Unlike other parts of Montana, Havre weathered the early season snowstorm without any major disruptions.
The total snowfall in Havre over the weekend was 12.5 inches, according to the most recent measurement from the National Weather Service.
But the relatively warm weekend temperatures kept most trees intact, off power lines, and residents with power, Havre Public Works Director Dave Peterson said Monday morning.
“Everything seemed to be, you know, pretty good,” Peterson said, adding that it was “nothing like we had a few years ago,” referring to the storm in early October 2017 that leveled trees and left north-central Montana residents without power for days.
According to Havre City-County Airport numbers, the temperature stayed above 30 degrees the entire weekend, preventing the snow from freezing onto branches and toppling them.
Aside from a few broken branches, Havre was “pretty good,” Peterson said.
But the city was prepared for worse, he added. If it had to mitigate the effects of a repeat of 2017, trucks and equipment were fueled and crews were ready to go.
In the Bear Paw Mountains, where snowfall was anticipated to be higher, the Rocky Boy’s Indian Reservation didn’t see too many problems either.
A representative of the tribal police department said Monday morning the snow melted off roads pretty quickly and prevented any major disruptions. No roads or schools were closed Monday.
North-central Montana received between 8 and 12 inches of snow Saturday and Sunday, depending on the area. The NWS reported the Bear Paw Mountains, east of Lloyd, had about14 inches of snow. A measurement from Hogeland in Blaine County, closer to the Canadian border, came in at 8 inches.
Aside from a few sporadic outages in Chester, Gildford and Chinook, power outages were not a problem in north-central Montana.
Before the storm, NorthWestern Energy sent out a press release advising it was “adjusting staffing” to prepare for power outages.
“NorthWestern was well prepared,” Greely said, as outages were not as widespread as anticipated.
But other parts of Montana were not as fortunate as Havre, and on Sunday Gov. Steve Bullock declared an emergency.
“The storm brought heavy, wet snow with accumulation amounts up to three feet in some locations. High winds have downed trees and power lines resulting in road closures, emergency travel conditions, intermittent cellular service and power outages,” a press release from the governor’s office said. “Unseasonably cold temperatures will delay snowmelt in some areas and bring the end of the growing season for some agricultural producers. The storm also has the potential to cause flooding in Montana.”

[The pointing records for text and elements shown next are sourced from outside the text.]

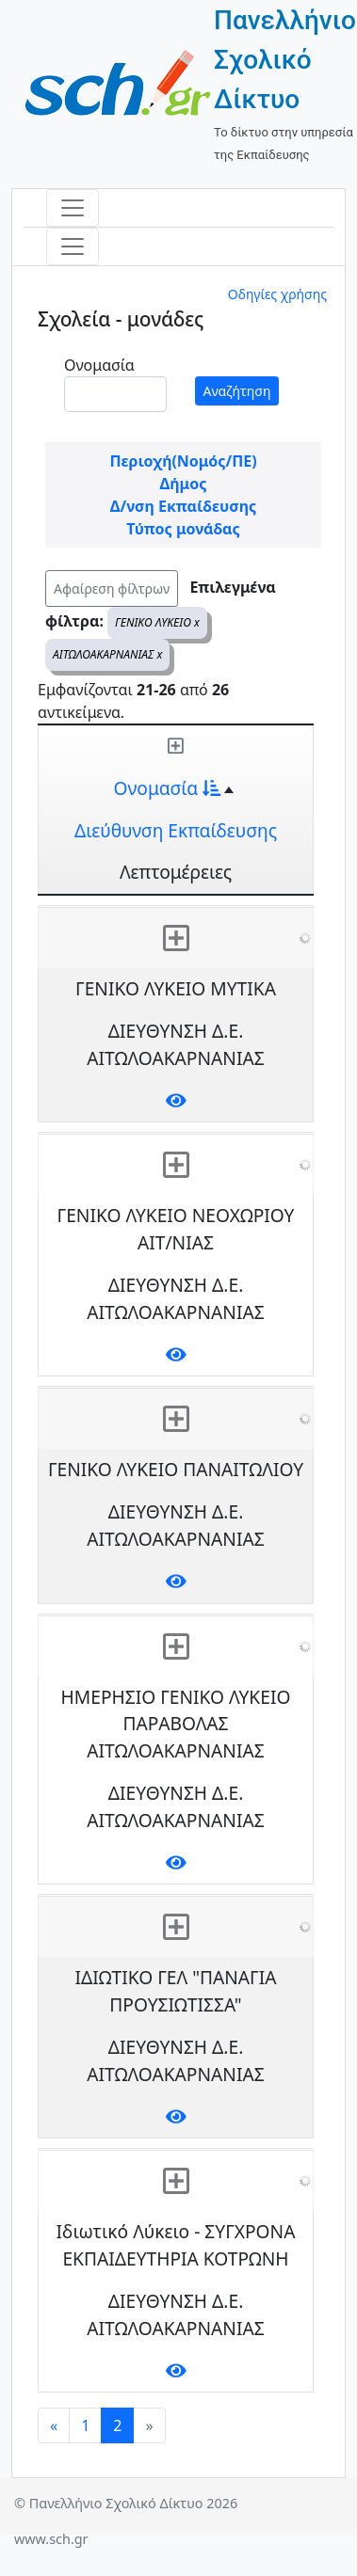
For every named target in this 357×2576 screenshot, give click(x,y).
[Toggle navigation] (72, 208)
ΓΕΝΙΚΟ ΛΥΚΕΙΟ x (157, 622)
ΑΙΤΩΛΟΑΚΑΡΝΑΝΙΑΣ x (107, 654)
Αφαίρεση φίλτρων (112, 588)
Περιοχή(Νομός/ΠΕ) (182, 461)
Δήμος (183, 483)
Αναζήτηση (237, 391)
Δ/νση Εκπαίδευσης (183, 506)
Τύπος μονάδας (182, 528)
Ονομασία (99, 365)
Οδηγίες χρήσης (277, 294)
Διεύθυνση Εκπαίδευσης (175, 830)
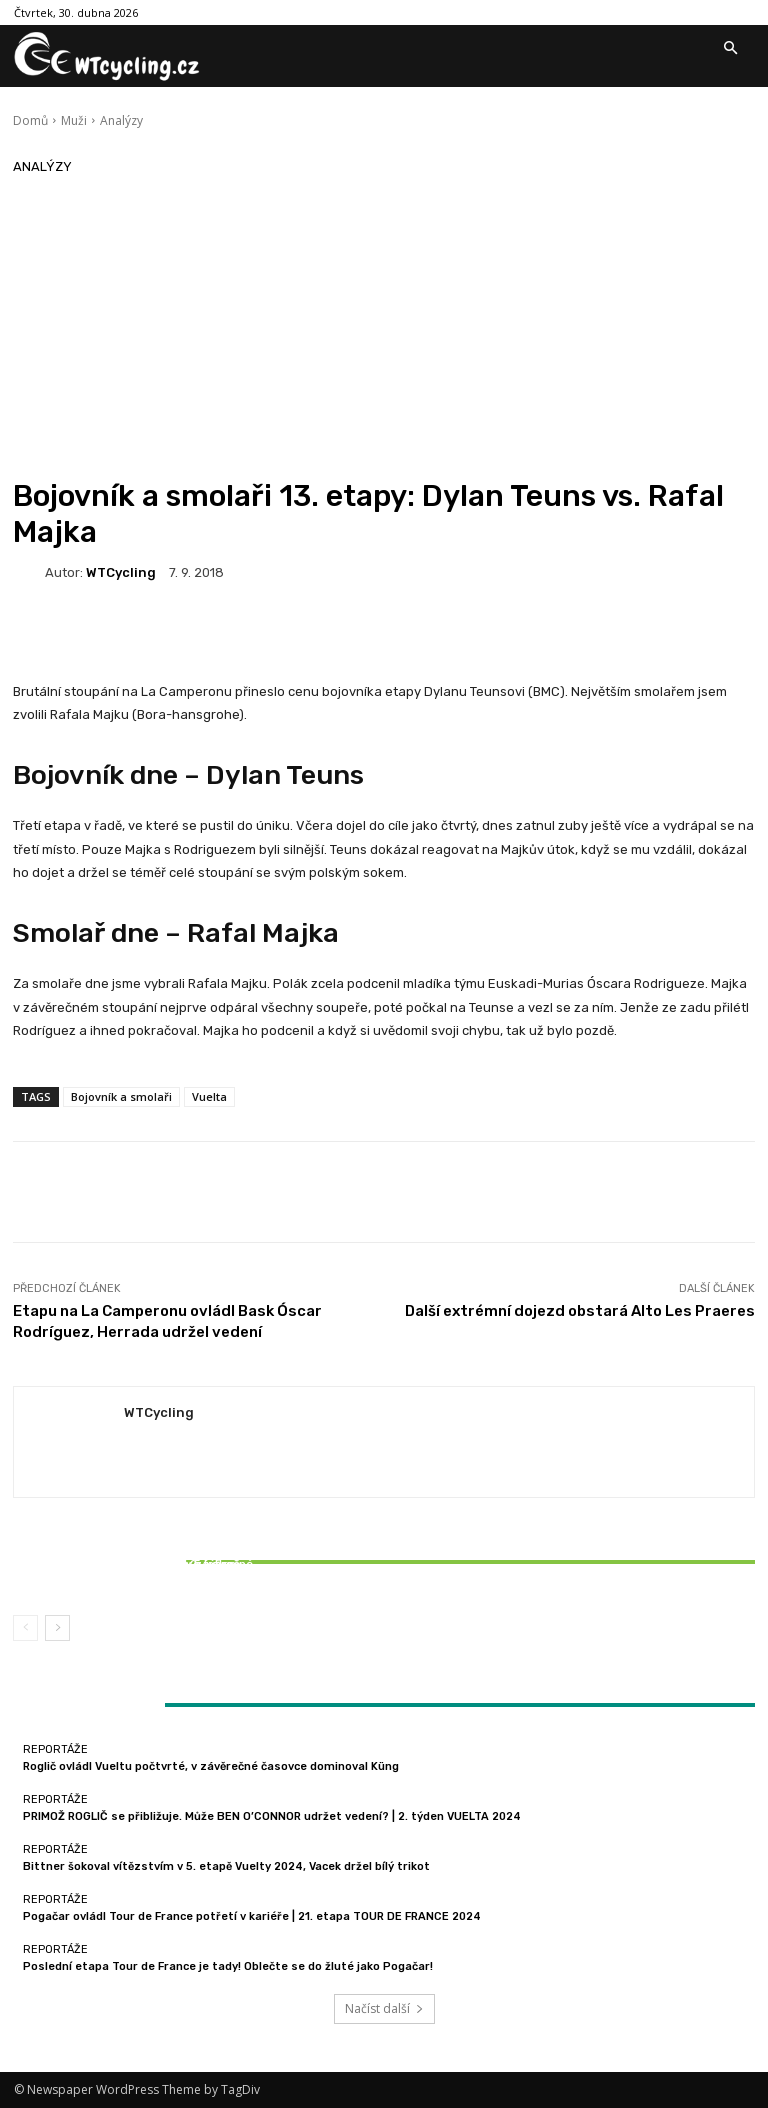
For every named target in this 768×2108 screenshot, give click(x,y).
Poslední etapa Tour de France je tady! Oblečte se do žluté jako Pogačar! (228, 1966)
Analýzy (121, 120)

Areas hit hardest included Cascade, Flathead, Glacier, Lake, Lewis and Clark, Lincoln, Pondera and Teton counties and the Blackfeet Indian Reservation. The latter was the “big winner,” Greely said, as Browning received four feet of snow.
The snow caused several school closures on Monday:
- Blackfeet Community College
- Cut Bank
Havre Public Schools continued as usual.
Great Falls set snow records over the weekend.
Greely of the NWS said 19.3 inches of snow fell in Great Falls on Saturday and Sunday, a record two-day snow total for September.